Enjoying nature with a clear conscience
Reconciling the needs of travellers, nature conservation and business: Germany promotes sustainable tourism worldwide. Three examples.
KAZA: nature conservation in Africa
KAZA TFCA stands for natural beauty. The acronym is short for Kavango Zambezi Transfrontier Conservation Area. One of the world’s largest nature reserves is being created here in Southern Africa with a total of 36 conservation areas and national parks in Angola, Botswana, Namibia, Zambia and Zimbabwe. The main goals of the KAZA project are the sustainable development of tourism and the economy in these countries as well as the preservation of biodiversity. Commissioned by the Federal Ministry for Economic Cooperation and Development (BMZ), the KfW Development Bank is supporting the development of KAZA with 35.5 million euros, which makes it the project’s largest funder. This is having an impressive impact: for example, operators of lodges in the region are paying special attention to the protection of the animal world, which in turn fascinates tourists.
Sustainable tourism on the Danube
No other river in the world links as many countries as the Danube: ten in all. It rises in the Black Forest in Germany and flows into the Black Sea in the border region between Romania and Ukraine. Although the Black Forest and the metropolises of Vienna and Budapest have long attracted travellers from all over the world, the middle and lower Danube regions have benefited relatively little from international tourism. The Danube Competence Center (DCC) based in Belgrade aims to change that. It is promoting sustainable tourism jointly with the GIZ, Germany’s agency for international cooperation, as its central partner. One key area involves strengthening the rail network and cycle and shipping routes as environmentally friendly alternatives to the car.

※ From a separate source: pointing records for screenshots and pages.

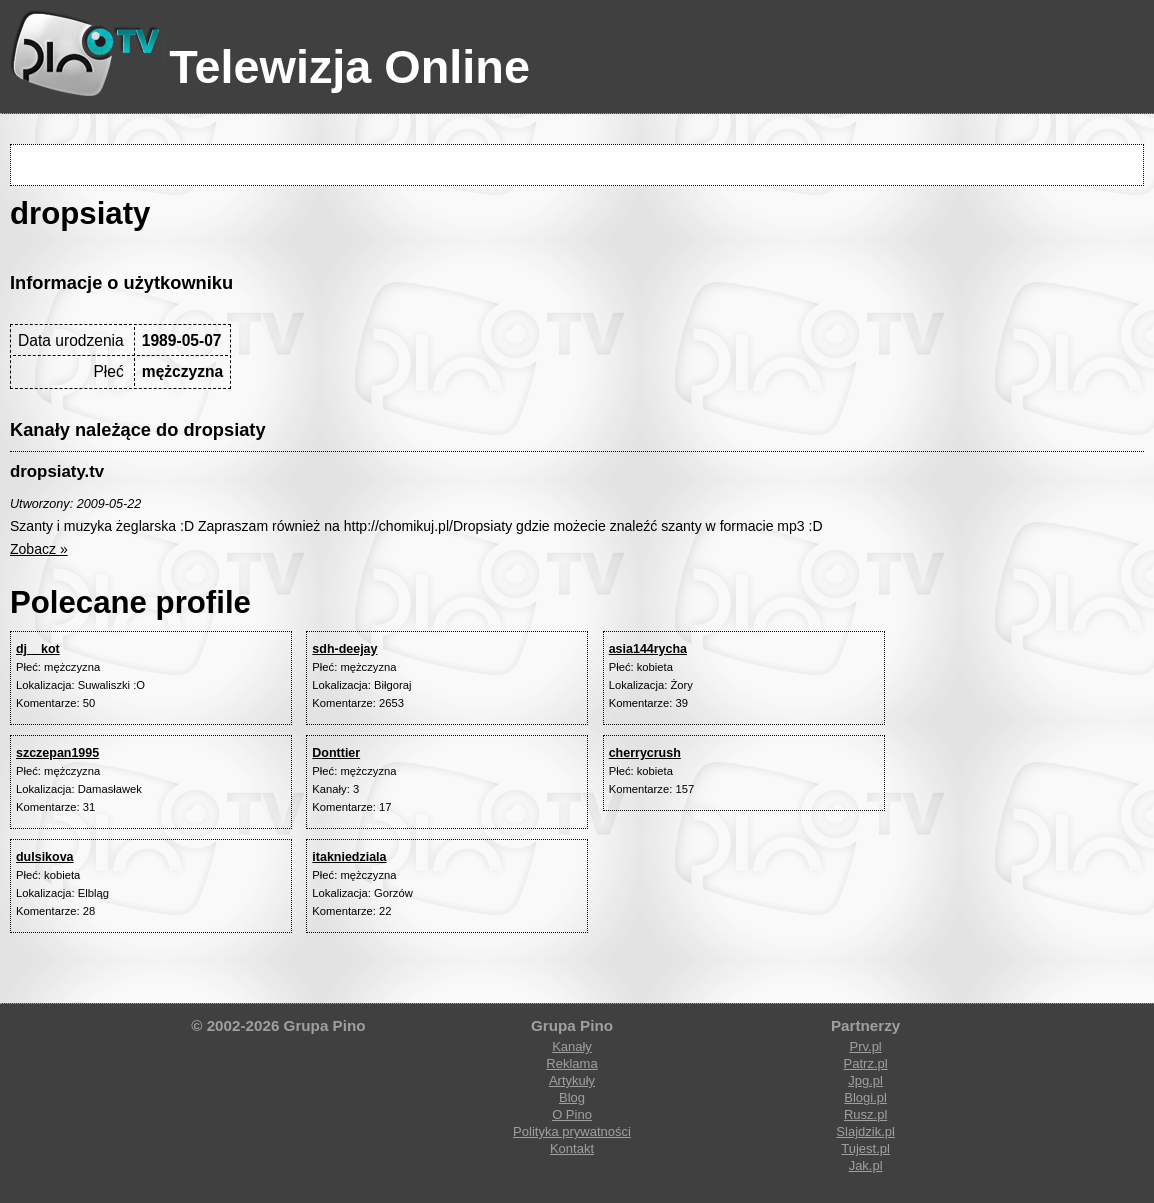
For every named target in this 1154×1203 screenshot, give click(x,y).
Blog (572, 1097)
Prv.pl (865, 1046)
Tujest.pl (865, 1148)
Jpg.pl (865, 1080)
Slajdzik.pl (865, 1131)
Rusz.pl (865, 1114)
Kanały (572, 1046)
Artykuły (572, 1080)
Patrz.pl (866, 1063)
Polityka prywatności (572, 1131)
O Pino (572, 1114)
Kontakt (572, 1148)
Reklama (571, 1063)
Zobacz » (39, 549)
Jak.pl (866, 1165)
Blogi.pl (865, 1097)
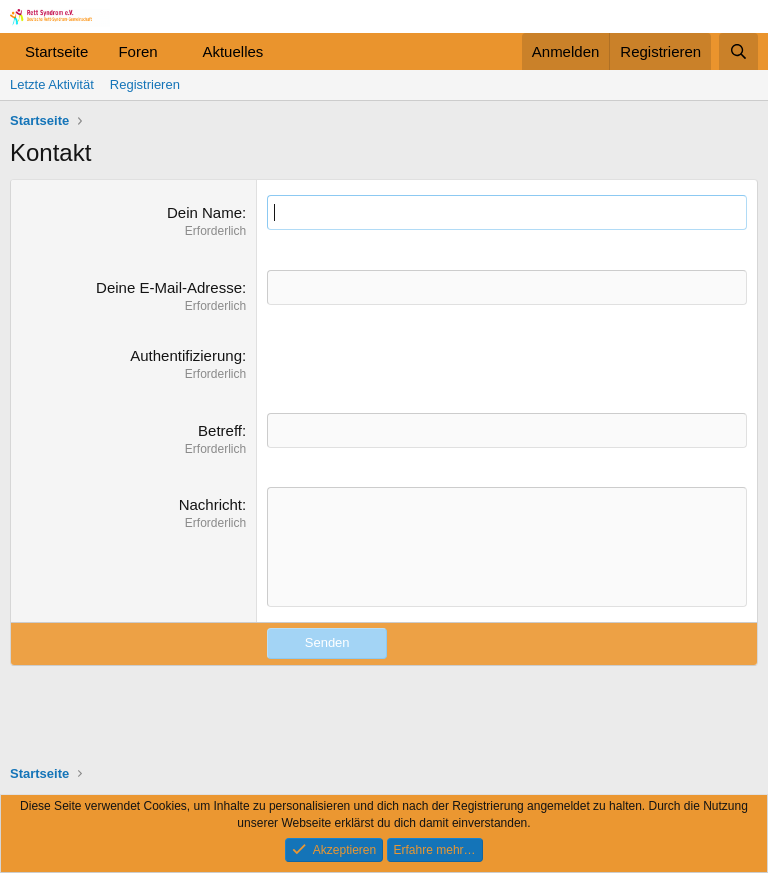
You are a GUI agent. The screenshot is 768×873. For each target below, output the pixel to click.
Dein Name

Tourism with added value in Morocco
Morocco has a wealth of unspoilt natural settings and unique landscapes. The GIZ is strengthening tourism development in the mountain region of Beni Mellal-Khenifra and in Souss-Massa on the Atlantic coast. The focus of attention here is not only on environmental protection, but also on employment opportunities and sources of income for the rural population. The project especially aims to offer prospects for women and young people. There are plans to train at least 5,000 people and advance tourism in these regions with 20 new accommodation facilities and the marketing of local products.